READING PASSAGE:
-------------------------
# Good Neighborhoods in Lisbon



## andrewmex (Mar 4, 2009)

Hello Expats !!

I will be transferred in a couple of weeks to Lisbon and one of the most important things for me is to get the right house/apartment in the right place. I know this can take some time but on the long run it´s worth it. I am looking to rent a new apartment or not very old (2-4 years) in a place that is calm but close to good restaurants, bars, supermarkets, etc.

How much should I expect to pay for a T2 / T3 (~ 120 sqm) apartment in a condo with pool ? Which neighborhoods would you recommend ?

Thank you very much for your help


----------



## omostra06 (Sep 11, 2007)

Hi Andrew, 
welcome to the forum, cant really advise on Lisbon neighborhoods, dont know the city that well. hopefully someone from Lisbon will be able to give you some help.


----------



## silvers (Sep 22, 2008)

Hi Andrew, do you know what area you will be working in? I ask because the commute over the bridge can be quite a task, and if you can avoid that, do so.
If you can tell me which part of Lisbon you are working in, I wil then try to find you a suitable listing in the free newspaper here.


----------



## silvers (Sep 22, 2008)

Just to give you a clue.
T3 - condomínio fechado- Jorge Amado - 800? - Lisboa - Casa - Apartamento para aluguer


----------



## andrewmex (Mar 4, 2009)
-------------------------
DATA EXTRACT:
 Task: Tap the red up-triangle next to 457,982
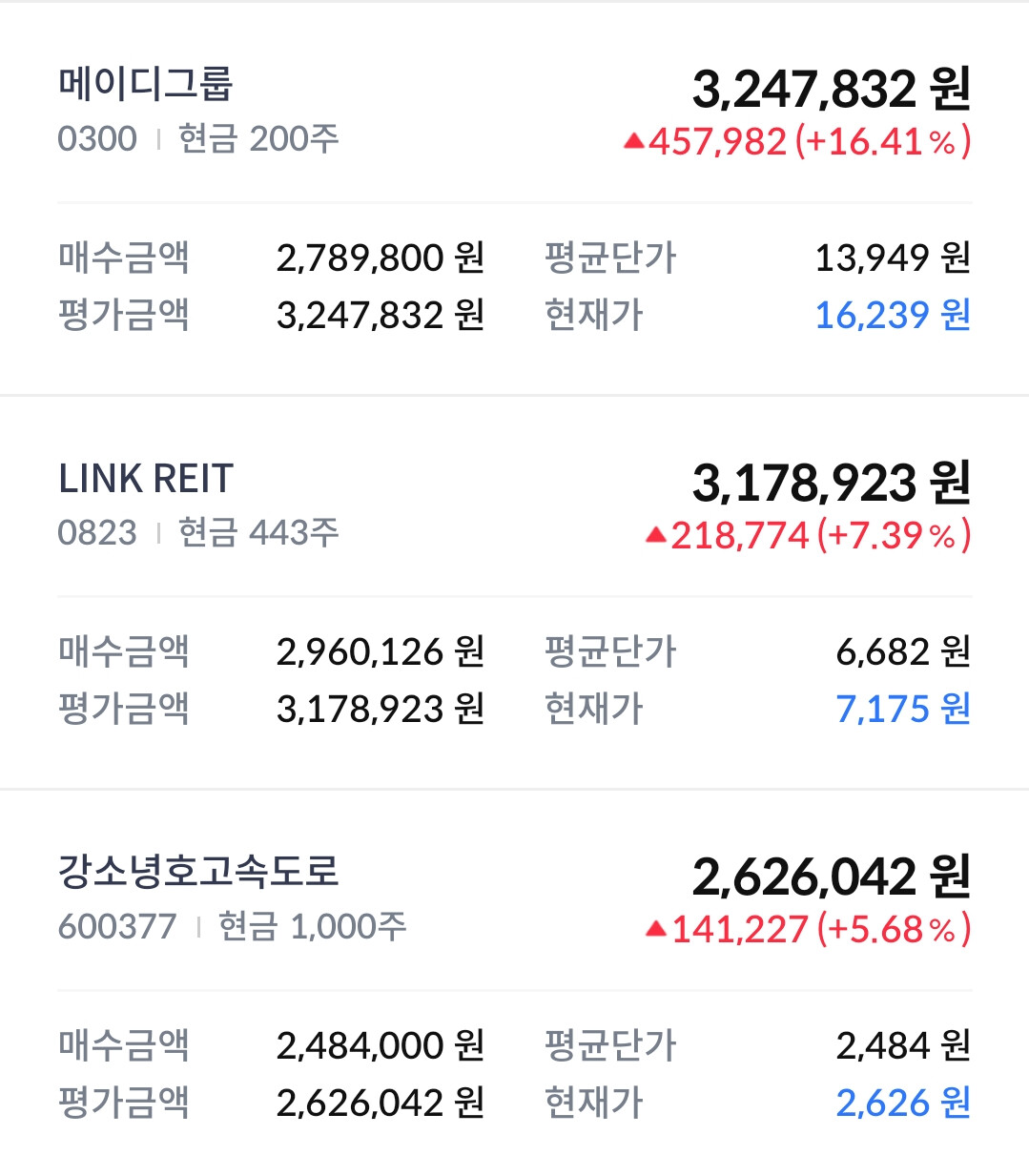(x=634, y=142)
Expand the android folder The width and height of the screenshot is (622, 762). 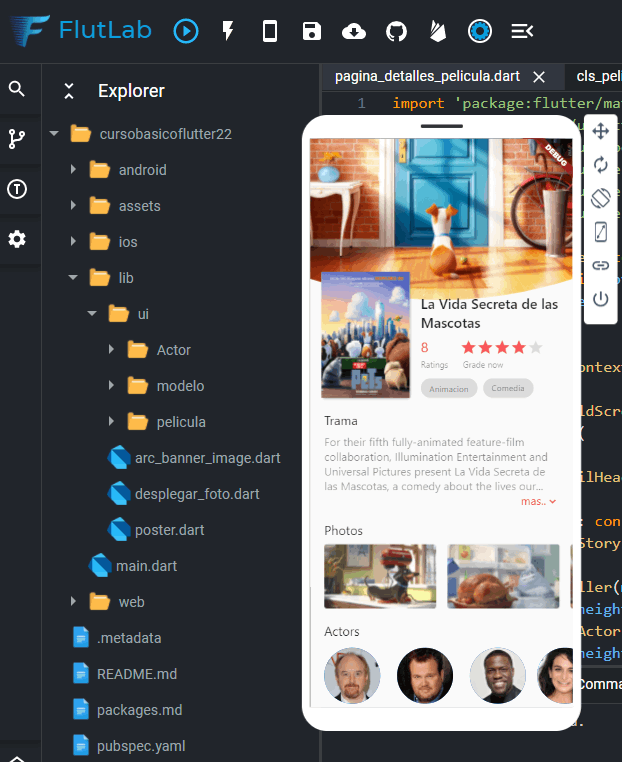(x=74, y=170)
-------------------------
BRIEF 1: In the Lisbon neighborhoods thread, why does silvers ask which area andrewmex will be working in?
BRIEF 2: Can you carry on the Lisbon neighborhoods thread from the point where it stops?

WRITTEN REPLY 1: The commute over the bridge can be quite a task and is best avoided.

WRITTEN REPLY 2:
Thanks for your fast response !! The office is located in Prior Velho, near the airport !


----------



## silvers (Sep 22, 2008)

T3 Cascais - Lisboa - Casa - Apartamento para aluguer

Cond.Fechado, Piscina, T2, Mobilado,750 euros, Olaias. - Lisboa - Casa - Apartamento para aluguer

APARTAMENTO LISBOA - Lisboa - Casa - Apartamento para aluguer

The problem is the pool, that is going to cost you extra. Just try to stay on the Lisboa side of the city and you can then avoid the traffic jams.


----------



## andrewmex (Mar 4, 2009)

Thanks again silvers ! I checked out the links and I think they are in the direction I´m looking. I will be flying to Lisbon in a couple of days to have a better idea of the city and where would it make sense to live.... any advice is well received !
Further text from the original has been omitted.